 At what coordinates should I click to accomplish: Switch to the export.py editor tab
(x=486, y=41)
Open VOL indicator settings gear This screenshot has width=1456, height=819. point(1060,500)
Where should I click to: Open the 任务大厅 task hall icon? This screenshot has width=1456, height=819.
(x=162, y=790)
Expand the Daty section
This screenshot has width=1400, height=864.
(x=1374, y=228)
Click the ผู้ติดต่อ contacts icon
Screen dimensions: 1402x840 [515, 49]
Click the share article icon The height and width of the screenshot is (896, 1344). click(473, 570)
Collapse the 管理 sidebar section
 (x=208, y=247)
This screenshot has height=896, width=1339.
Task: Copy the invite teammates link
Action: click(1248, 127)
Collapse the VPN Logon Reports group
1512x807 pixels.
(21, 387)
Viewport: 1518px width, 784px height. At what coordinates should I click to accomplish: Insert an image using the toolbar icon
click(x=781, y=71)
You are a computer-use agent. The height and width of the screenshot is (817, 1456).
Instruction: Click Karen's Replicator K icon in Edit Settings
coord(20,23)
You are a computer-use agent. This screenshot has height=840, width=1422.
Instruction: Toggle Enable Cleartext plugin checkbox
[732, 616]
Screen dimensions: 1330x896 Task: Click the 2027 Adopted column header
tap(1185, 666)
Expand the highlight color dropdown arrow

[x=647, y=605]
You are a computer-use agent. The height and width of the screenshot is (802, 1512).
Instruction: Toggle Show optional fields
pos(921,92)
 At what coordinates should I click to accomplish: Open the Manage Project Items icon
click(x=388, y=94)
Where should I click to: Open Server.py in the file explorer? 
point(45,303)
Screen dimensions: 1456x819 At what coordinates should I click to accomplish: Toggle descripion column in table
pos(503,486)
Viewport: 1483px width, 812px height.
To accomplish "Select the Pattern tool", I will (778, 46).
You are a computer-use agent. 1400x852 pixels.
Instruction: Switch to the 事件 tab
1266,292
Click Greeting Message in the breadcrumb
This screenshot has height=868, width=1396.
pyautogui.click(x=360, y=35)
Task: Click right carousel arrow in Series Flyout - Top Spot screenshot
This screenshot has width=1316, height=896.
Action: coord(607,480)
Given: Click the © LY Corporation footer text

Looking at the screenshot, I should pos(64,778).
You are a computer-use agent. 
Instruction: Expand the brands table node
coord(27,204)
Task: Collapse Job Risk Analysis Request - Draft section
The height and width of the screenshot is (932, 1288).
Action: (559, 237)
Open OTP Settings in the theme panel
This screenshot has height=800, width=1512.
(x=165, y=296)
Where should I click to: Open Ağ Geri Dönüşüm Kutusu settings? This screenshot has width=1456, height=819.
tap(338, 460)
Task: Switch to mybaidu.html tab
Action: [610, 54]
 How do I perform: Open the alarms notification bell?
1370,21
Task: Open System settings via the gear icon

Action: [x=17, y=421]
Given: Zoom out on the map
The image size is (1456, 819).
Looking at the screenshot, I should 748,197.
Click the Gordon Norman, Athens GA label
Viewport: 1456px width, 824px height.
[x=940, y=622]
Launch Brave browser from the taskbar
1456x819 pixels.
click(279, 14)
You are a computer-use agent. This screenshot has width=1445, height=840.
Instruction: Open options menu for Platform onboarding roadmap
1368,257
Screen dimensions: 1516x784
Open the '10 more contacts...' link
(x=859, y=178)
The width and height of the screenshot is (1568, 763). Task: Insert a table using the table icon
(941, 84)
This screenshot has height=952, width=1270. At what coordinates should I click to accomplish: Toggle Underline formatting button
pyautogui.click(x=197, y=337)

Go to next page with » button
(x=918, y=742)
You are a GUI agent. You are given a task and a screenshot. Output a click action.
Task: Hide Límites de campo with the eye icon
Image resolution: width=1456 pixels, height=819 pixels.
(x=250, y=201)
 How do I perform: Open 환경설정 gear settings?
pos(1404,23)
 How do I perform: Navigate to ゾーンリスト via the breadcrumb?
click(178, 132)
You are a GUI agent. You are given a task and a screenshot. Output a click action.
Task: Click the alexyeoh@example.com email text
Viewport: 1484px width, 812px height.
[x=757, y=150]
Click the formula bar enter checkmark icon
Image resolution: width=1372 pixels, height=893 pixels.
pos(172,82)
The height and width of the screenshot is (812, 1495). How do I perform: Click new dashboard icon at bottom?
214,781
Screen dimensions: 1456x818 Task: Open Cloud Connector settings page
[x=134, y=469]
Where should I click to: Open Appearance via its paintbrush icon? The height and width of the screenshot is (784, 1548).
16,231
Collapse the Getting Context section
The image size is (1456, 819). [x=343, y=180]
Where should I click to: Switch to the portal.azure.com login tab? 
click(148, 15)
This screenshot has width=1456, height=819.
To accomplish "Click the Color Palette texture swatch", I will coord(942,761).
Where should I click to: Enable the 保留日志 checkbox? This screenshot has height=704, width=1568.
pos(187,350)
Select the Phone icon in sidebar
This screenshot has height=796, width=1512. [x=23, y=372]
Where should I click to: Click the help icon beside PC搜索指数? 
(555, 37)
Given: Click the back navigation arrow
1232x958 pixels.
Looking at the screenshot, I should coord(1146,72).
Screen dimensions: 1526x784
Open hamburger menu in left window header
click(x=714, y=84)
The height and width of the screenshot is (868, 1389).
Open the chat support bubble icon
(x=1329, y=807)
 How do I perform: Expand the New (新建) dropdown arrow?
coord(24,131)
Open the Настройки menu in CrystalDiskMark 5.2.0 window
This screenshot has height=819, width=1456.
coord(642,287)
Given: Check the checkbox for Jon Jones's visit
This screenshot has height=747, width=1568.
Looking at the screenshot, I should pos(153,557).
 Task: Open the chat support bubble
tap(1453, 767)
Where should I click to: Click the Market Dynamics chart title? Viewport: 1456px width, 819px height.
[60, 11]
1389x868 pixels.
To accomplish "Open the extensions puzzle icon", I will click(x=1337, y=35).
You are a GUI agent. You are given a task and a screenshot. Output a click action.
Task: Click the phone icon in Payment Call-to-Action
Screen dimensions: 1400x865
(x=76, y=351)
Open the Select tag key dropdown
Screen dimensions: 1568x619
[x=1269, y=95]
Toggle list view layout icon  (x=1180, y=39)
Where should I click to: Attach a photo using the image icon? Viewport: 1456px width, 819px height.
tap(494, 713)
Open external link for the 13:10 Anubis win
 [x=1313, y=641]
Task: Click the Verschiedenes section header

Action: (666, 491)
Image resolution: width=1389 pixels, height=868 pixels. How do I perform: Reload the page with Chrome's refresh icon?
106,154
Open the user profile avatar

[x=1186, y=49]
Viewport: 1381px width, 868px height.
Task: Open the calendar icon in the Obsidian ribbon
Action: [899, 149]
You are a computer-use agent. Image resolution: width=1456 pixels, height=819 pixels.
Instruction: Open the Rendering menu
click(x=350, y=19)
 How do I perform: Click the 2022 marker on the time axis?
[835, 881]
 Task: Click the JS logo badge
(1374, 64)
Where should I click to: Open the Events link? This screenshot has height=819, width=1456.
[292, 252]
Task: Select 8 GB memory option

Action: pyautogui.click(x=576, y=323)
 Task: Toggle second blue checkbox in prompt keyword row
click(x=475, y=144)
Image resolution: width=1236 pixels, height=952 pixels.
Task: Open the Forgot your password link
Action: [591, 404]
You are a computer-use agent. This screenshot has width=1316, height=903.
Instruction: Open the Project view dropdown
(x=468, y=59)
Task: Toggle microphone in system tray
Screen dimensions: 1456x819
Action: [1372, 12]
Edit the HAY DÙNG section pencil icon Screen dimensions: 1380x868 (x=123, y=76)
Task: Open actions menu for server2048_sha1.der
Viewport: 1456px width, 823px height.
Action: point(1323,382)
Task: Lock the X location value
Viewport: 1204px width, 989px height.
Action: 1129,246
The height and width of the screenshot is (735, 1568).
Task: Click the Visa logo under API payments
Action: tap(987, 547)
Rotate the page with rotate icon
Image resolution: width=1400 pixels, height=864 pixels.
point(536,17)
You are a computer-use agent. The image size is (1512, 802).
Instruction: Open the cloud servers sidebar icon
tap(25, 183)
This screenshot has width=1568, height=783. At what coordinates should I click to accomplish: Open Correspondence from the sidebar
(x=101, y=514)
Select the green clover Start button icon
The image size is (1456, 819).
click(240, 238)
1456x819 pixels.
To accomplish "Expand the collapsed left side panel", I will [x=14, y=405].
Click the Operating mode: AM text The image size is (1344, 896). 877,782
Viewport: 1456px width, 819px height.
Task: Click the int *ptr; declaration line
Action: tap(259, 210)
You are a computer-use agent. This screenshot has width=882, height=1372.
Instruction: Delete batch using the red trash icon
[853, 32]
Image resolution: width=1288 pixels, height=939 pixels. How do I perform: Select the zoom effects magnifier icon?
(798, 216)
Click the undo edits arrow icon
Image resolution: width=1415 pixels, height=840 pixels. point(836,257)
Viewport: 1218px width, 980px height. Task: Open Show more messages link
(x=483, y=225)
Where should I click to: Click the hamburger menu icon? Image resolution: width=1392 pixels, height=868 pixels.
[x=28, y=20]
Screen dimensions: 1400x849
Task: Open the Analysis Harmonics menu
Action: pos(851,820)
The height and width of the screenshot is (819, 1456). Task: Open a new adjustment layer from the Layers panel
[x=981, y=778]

▶ Your assignment:
Where in the records above does the word "will" appear? Copy each line that holds it.

▶ Solution for this problem:
To accomplish "Select the Pattern tool", I will (778, 46).
To accomplish "Click the Color Palette texture swatch", I will coord(942,761).
To accomplish "Open the extensions puzzle icon", I will click(x=1337, y=35).
To accomplish "Expand the collapsed left side panel", I will [x=14, y=405].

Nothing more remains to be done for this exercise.